Guido Rampoldi, Repubblica, 3 luglio 2009,Con l'uniforme militare e la pistola in pugno, ma senza la baionetta insanguinata al fianco, torna sulla scena un vecchio compagno di strada del Novecento, il colpo di Stato. Quello avvenuto in Honduras somiglia ad una congiura di palazzo più che al classico golpe centro e sud-americano con il suo seguito inesorabile - il Terrore mediante tortura, sparizioni di oppositori, liquidazione fisica del gruppo dirigente avversario. È un golpe bianco, quasi incruento, postmoderno, tutt'altra cosa dalle macellerie degli anni Settanta, l'Argentina, il Cile, la Bolivia. Ma non per questo risulta accettabile alla comunità internazionale.
Vent'anni fa, al tempo della Guerra fredda, i generali honduregni non avrebbero faticato a trovare comprensione al Pentagono, che allevava nelle sue accademie le caste militari sudamericane, e nelle destre europee, benevole verso chiunque combattesse le sinistre massimaliste. Oggi quei militari non suscitano simpatie in alcuno tra i governi occidentali. Tantomeno a Washington, severa nel condannare la deposizione del presidente legittimo.
Quest'ultimo, costretto all'esilio, riceve la solidarietà simbolica delle Nazioni Unite e quella, più pesante, dell'amministrazione Obama. È il segno che il colpo di Stato è un genere ormai fuori corso, o perlomeno circoscritto ai Paesi di quello che è ancora Terzo mondo? In apparenza è così.

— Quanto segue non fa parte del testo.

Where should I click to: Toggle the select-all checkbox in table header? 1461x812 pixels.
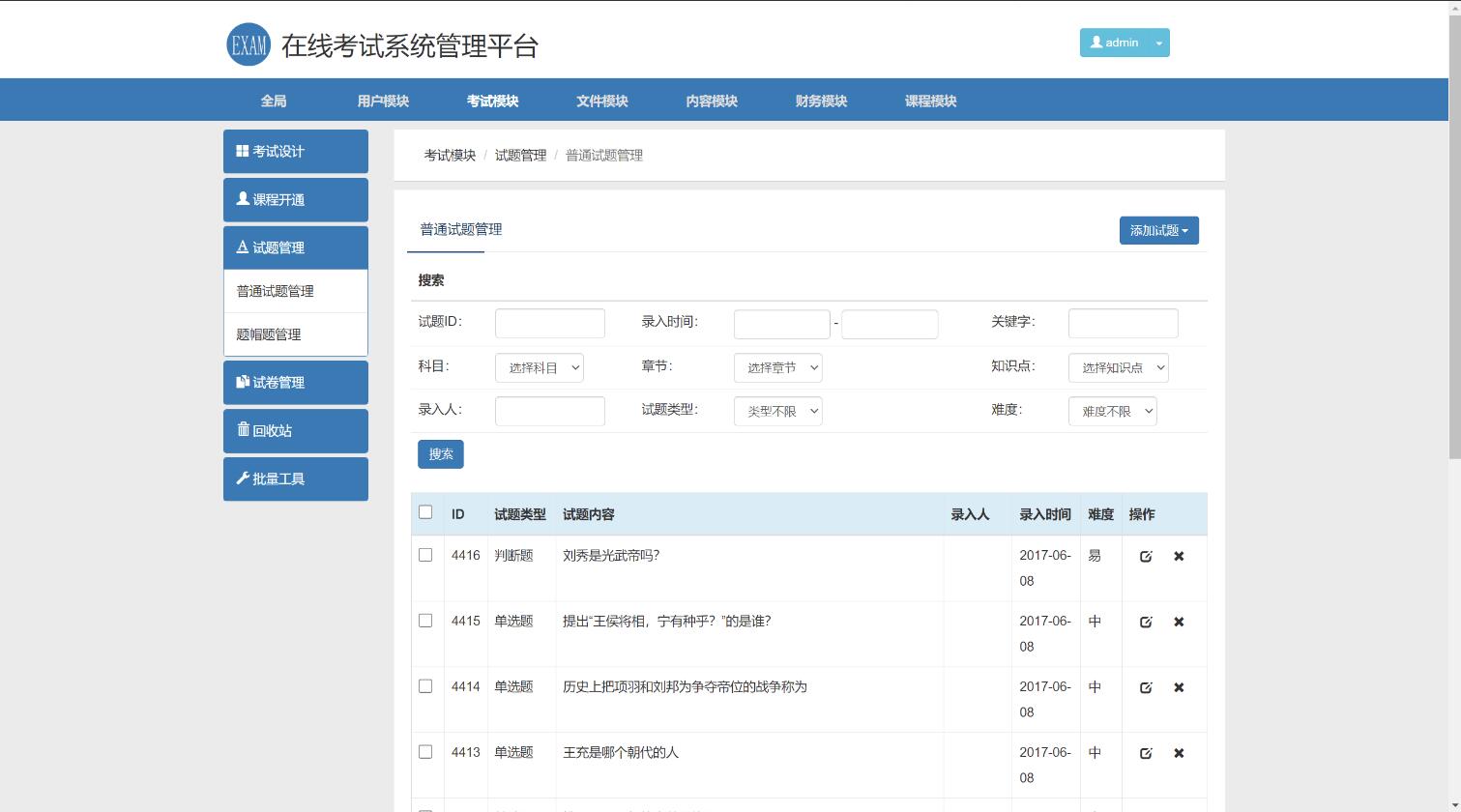point(425,512)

Le nazioni che negli ultimi anni hanno visto militari o milizie rivoluzionarie tentare di prendere il potere sono quasi tutte poverissime (Mauritania, Guinea-Bissau, Somalia, per stare agli esempi più recenti). Per trovare un golpista occidentale bisogna tornare al 1981, quando un pagliaccesco colonnello spagnolo, Antonio Tejero, irruppe nel parlamento insieme ad un gruppo di guardias civiles (si arresero poche ore dopo, senza sparare un colpo). Ovunque nel mondo sviluppato le corporazioni militari non sono più ideologizzate come durante il conflitto tra i Blocchi, quando si attribuivano anche il compito, teorico o fattuale, di combattere il "nemico interno"; e la partecipazione alle missioni internazionali ha cambiato nel profondo la loro cultura, immettendovi il valore dei diritti umani e una sensibilità "politica" prima assente.